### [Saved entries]
━━━━

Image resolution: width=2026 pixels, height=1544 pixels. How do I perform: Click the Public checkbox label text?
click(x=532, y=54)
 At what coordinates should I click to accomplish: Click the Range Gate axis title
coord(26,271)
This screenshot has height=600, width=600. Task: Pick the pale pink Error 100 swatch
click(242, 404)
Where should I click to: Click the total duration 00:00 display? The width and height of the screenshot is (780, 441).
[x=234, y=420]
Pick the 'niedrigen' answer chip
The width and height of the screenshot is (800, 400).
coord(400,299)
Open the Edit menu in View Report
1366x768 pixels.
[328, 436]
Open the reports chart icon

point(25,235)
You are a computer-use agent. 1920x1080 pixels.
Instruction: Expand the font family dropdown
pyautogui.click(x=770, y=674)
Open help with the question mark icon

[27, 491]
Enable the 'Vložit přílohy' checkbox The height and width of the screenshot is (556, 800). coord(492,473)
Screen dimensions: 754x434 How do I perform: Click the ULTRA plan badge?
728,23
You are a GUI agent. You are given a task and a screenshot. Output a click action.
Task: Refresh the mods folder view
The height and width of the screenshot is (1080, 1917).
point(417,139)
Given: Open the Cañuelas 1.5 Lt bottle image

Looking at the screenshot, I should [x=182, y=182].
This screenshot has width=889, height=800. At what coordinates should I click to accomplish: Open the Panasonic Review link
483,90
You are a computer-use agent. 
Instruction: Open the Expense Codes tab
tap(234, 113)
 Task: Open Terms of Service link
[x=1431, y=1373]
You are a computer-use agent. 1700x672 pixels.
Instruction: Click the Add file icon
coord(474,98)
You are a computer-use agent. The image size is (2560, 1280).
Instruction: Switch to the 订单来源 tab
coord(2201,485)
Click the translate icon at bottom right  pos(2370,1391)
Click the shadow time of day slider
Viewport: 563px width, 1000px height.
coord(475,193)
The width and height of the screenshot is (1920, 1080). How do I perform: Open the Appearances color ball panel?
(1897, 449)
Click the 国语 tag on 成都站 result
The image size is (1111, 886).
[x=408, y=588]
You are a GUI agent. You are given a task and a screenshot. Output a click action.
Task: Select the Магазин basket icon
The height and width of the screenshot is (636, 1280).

━━━━

### [Task instructions]
Copy out all the records, replacing every occurrence of "computer-use agent" with "desktop automation agent" and leaving everything else unchanged.

### [Solution below]
Image resolution: width=2026 pixels, height=1544 pixels. How do I perform: Click the Public checkbox label text?
click(x=532, y=54)
 At what coordinates should I click to accomplish: Click the Range Gate axis title
coord(26,271)
This screenshot has height=600, width=600. Task: Pick the pale pink Error 100 swatch
click(242, 404)
Where should I click to: Click the total duration 00:00 display? The width and height of the screenshot is (780, 441).
[x=234, y=420]
Pick the 'niedrigen' answer chip
The width and height of the screenshot is (800, 400).
coord(400,299)
Open the Edit menu in View Report
1366x768 pixels.
[328, 436]
Open the reports chart icon

point(25,235)
You are a desktop automation agent. 1920x1080 pixels.
Instruction: Expand the font family dropdown
pyautogui.click(x=770, y=674)
Open help with the question mark icon

[27, 491]
Enable the 'Vložit přílohy' checkbox The height and width of the screenshot is (556, 800). coord(492,473)
Screen dimensions: 754x434 How do I perform: Click the ULTRA plan badge?
728,23
You are a GUI agent. You are given a task and a screenshot. Output a click action.
Task: Refresh the mods folder view
The height and width of the screenshot is (1080, 1917).
point(417,139)
Given: Open the Cañuelas 1.5 Lt bottle image

Looking at the screenshot, I should [x=182, y=182].
This screenshot has width=889, height=800. At what coordinates should I click to accomplish: Open the Panasonic Review link
483,90
You are a desktop automation agent. 
Instruction: Open the Expense Codes tab
tap(234, 113)
 Task: Open Terms of Service link
[x=1431, y=1373]
You are a desktop automation agent. 1700x672 pixels.
Instruction: Click the Add file icon
coord(474,98)
You are a desktop automation agent. The image size is (2560, 1280).
Instruction: Switch to the 订单来源 tab
coord(2201,485)
Click the translate icon at bottom right  pos(2370,1391)
Click the shadow time of day slider
Viewport: 563px width, 1000px height.
coord(475,193)
The width and height of the screenshot is (1920, 1080). How do I perform: Open the Appearances color ball panel?
(1897, 449)
Click the 国语 tag on 成都站 result
The image size is (1111, 886).
[x=408, y=588]
You are a GUI agent. You are given a task and a screenshot. Output a click action.
Task: Select the Магазин basket icon
The height and width of the screenshot is (636, 1280).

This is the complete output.